▶ About this task
The word "печінку": say how many lines of the data below contain it, and give the number alone.

Extracted records:
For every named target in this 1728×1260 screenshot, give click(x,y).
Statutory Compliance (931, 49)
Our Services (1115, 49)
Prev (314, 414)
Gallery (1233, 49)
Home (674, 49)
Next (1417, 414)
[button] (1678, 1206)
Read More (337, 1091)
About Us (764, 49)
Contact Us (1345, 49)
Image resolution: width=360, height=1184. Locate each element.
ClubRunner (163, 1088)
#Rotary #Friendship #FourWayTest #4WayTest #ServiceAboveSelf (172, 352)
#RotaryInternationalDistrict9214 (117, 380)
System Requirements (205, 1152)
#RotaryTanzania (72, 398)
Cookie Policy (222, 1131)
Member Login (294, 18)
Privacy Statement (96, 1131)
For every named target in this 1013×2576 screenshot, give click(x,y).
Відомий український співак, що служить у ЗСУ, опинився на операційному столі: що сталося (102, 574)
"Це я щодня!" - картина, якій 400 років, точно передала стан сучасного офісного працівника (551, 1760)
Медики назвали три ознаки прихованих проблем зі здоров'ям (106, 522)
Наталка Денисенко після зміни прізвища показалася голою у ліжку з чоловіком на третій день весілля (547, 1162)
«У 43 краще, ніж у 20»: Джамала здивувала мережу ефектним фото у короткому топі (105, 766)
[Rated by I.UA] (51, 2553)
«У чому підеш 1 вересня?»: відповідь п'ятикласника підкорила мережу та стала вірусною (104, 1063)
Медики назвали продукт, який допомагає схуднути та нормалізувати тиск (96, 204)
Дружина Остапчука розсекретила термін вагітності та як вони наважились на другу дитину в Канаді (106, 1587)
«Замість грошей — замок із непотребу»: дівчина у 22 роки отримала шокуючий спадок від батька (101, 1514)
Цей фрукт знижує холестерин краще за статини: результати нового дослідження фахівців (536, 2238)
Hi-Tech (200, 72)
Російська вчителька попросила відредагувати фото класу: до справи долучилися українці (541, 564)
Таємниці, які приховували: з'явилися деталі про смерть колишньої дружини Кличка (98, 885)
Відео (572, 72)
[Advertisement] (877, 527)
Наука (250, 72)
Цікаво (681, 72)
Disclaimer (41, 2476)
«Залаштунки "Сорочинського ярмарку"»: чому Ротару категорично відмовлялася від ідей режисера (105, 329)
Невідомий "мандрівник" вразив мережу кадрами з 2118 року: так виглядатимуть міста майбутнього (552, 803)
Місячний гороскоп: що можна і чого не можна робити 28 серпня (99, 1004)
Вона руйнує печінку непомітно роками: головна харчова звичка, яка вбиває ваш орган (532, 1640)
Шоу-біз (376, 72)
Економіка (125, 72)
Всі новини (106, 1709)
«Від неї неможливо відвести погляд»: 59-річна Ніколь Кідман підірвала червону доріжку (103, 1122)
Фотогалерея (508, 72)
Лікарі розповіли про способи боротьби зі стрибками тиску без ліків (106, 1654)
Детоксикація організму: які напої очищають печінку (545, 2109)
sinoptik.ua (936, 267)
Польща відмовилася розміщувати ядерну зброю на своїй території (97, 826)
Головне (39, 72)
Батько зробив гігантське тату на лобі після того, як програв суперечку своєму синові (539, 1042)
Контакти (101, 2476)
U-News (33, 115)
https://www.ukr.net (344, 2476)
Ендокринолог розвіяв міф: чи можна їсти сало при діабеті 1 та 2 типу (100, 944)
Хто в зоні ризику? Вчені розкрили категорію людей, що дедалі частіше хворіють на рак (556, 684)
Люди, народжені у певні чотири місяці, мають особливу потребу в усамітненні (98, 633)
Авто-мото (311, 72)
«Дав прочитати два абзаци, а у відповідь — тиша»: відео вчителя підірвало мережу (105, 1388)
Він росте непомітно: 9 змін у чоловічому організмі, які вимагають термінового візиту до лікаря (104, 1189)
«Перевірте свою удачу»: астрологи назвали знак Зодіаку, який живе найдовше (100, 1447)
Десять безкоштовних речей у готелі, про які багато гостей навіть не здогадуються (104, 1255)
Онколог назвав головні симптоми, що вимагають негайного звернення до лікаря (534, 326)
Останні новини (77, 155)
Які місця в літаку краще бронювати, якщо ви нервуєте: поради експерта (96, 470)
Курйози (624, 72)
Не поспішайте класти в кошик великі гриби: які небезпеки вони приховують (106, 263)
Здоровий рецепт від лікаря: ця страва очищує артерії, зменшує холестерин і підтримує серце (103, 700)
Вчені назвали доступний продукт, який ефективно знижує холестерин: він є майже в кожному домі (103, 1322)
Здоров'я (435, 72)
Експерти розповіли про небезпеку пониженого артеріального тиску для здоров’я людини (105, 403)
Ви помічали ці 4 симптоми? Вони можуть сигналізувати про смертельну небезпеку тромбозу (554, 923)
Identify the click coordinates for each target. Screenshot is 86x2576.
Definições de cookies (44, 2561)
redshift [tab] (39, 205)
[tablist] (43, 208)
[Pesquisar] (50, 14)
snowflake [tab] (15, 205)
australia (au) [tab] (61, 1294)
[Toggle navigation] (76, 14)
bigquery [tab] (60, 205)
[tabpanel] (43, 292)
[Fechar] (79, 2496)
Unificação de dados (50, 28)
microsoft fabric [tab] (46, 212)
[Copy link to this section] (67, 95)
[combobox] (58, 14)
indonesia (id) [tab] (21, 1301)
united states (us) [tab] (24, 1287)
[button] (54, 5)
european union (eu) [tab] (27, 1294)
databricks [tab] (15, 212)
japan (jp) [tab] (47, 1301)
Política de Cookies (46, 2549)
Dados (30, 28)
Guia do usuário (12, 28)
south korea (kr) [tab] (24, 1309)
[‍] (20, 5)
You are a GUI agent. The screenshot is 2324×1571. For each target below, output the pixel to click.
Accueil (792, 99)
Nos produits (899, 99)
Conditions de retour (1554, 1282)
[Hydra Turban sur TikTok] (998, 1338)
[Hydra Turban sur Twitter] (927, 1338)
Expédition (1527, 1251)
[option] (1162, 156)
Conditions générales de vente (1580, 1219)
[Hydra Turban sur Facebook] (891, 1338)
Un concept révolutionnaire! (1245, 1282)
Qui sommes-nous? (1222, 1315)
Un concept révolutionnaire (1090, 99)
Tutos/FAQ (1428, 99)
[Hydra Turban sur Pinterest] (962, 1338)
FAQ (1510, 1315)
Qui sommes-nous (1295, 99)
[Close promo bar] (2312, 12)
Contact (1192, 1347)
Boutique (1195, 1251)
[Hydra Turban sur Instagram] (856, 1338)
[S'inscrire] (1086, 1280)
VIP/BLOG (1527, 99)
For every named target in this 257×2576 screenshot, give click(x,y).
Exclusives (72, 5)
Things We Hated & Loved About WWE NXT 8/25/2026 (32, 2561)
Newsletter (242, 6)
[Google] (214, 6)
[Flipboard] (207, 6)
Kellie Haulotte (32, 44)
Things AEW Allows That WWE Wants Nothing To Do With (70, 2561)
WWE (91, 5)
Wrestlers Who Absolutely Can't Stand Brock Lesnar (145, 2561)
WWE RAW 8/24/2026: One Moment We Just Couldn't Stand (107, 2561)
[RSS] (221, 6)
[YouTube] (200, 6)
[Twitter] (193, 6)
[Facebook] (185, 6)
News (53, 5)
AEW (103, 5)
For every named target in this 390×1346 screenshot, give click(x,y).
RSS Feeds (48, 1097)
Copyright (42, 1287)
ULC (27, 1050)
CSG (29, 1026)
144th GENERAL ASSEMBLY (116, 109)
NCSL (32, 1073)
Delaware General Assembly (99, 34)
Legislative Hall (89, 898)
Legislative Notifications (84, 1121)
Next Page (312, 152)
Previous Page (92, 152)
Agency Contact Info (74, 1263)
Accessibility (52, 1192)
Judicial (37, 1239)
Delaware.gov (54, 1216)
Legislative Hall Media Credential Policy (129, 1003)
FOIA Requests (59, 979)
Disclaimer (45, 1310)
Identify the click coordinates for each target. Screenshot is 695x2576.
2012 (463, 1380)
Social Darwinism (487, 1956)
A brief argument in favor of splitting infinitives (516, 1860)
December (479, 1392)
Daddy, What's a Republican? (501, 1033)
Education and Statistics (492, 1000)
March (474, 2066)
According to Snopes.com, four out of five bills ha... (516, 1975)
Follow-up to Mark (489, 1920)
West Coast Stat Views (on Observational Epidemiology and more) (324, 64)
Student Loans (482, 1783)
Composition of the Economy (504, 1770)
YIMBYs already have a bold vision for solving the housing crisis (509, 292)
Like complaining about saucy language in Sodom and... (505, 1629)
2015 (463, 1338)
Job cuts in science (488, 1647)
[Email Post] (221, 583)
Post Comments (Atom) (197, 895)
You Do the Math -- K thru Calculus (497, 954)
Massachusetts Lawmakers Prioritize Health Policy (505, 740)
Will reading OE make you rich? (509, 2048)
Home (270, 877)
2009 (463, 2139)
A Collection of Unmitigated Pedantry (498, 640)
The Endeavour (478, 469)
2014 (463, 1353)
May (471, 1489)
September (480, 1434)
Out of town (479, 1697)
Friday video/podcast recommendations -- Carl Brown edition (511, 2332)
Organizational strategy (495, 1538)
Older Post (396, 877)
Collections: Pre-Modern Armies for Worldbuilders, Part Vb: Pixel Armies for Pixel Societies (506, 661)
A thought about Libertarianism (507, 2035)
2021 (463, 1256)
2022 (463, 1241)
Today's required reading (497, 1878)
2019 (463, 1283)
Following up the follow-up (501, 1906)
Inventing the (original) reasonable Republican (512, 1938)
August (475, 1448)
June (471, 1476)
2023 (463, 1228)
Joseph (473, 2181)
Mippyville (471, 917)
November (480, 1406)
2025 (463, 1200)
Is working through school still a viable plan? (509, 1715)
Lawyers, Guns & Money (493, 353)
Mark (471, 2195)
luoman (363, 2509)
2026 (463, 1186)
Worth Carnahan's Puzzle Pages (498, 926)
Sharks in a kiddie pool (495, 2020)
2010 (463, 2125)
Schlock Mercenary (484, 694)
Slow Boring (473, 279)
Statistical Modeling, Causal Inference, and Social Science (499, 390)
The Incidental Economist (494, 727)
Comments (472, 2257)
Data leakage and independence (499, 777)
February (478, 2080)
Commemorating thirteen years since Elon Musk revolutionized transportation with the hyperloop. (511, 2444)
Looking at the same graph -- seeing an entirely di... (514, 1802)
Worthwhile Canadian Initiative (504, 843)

▶ Solution to the problem
2